In Alex Cheng's "Using SQL Execution Plans for Performance Optimizations in SQL Server 2005" session, I was surprised to see that SELECT * does not use a bookmark lookup in SQL Server 2005.  I was also surprised to see in SQL Server 2005 that WHERE Column1 LIKE '%Value1%' uses an index seek instead of an index scan.  Alex stressed that the estimated cost in an execution plan should be less than 1 for most queries on an OLTP system.  I wish that Alex didn't spend so much time on the basics as he had a lot to cover and could have used that time to go into greater detail on the more advanced topics.
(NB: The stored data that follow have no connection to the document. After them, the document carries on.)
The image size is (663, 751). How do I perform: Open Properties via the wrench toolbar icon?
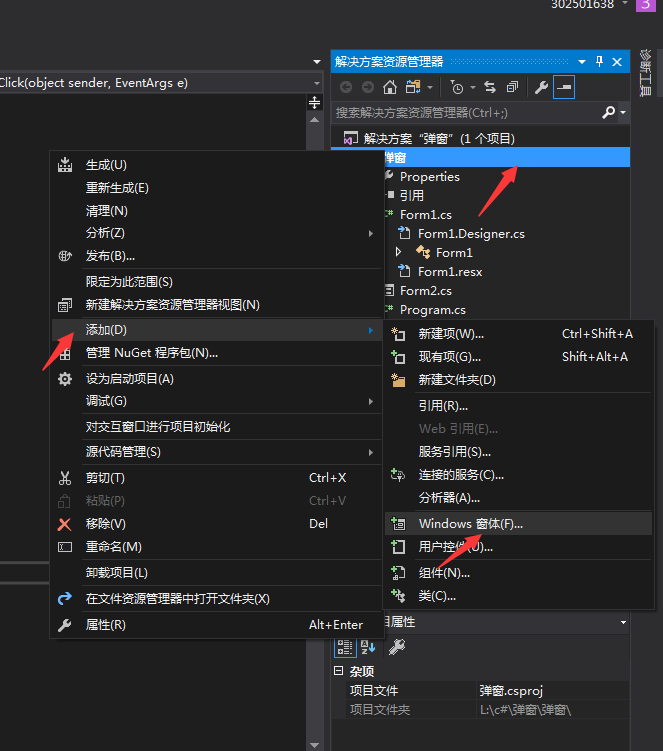(x=542, y=87)
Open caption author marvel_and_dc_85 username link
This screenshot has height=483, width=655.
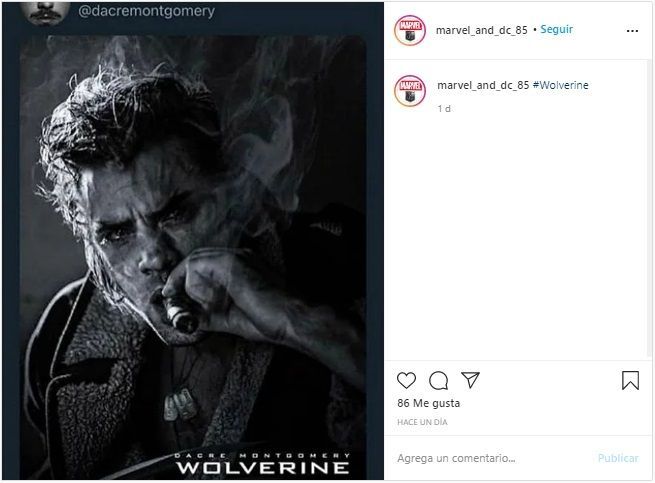(483, 85)
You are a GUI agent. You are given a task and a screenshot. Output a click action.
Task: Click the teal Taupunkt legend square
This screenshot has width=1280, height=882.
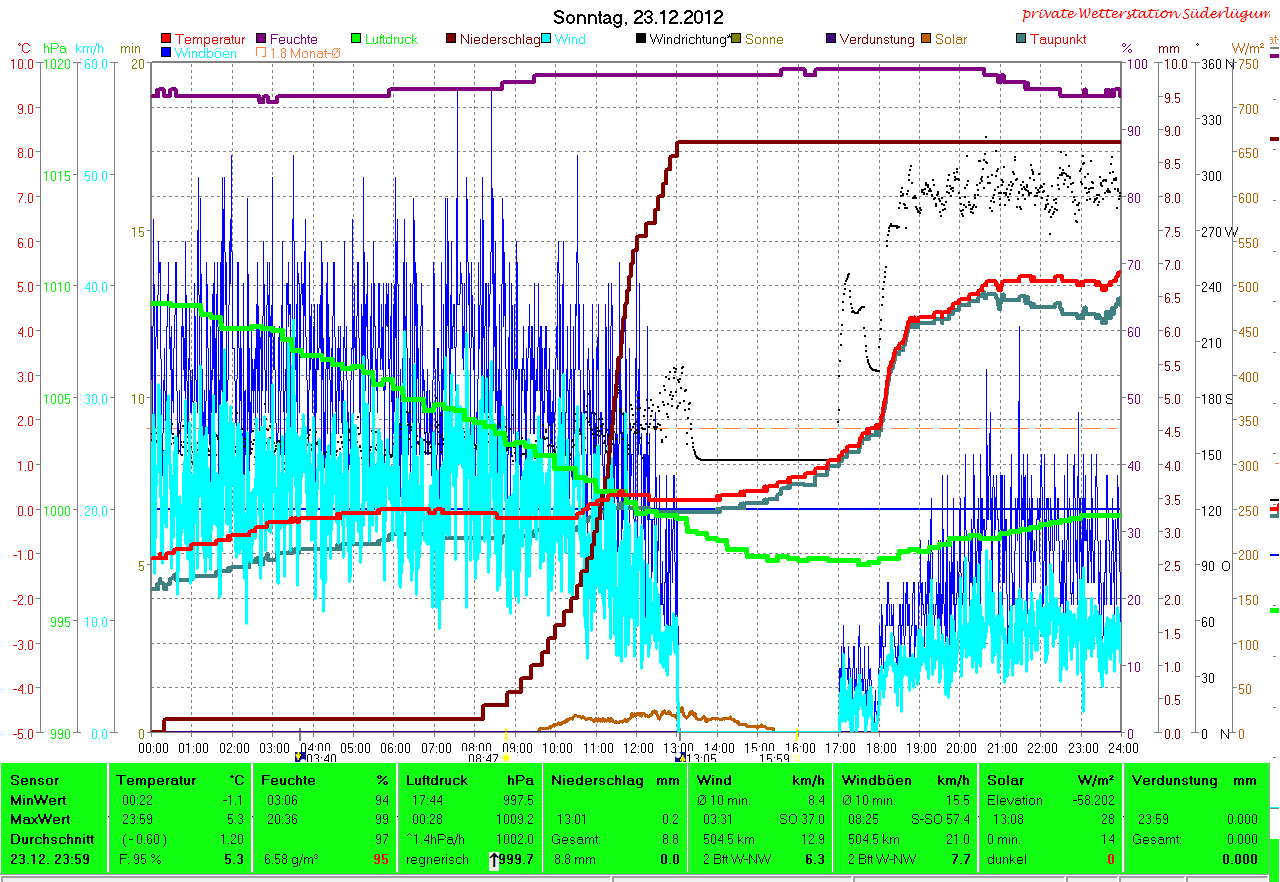(1021, 39)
Ken Henderson covered three very useful tools that every DBA should consider using in his "SQL Server 2005 Diagnostic Collection and Analysis" session.  These tools are SQLDiag, Relog, and ReadTrace.  SQLDiag is a command line utility that is used to collect the data that you will need to diagnose a problem.  It captures SQL Profiler trace data, Performance Monitor counters, blocking information, server configuration, Event logs, SQL Server Error Logs, and much more.  It can be run as a console application or as a service.  Previous versions could only run as a console application.  You can customize what it collects via an ini or an XML (preferred) file.  If you are using it as a service, you can also use the registry.  It supports NTFS compression and has a built-in scheduling mechanism.  It can collect data from multiple servers simulatenously since it can use multiple threads.  It uses very little resources, except when it is collecting MS Info data (but you can turn this off).  Relog utility converts a Performance Monitor log into any other format that Performance Monitor supports, such as SQL Server tables.  If you convert to SQL, it will use an ODBC DSN for the connection.  ReadTrace utility analyzes trace files.  He had it analyze a 1GB trace file.  It didn't take very long at all.  It produces HTML reports with the analysis.  He covered much more, but that is all I could scribble down.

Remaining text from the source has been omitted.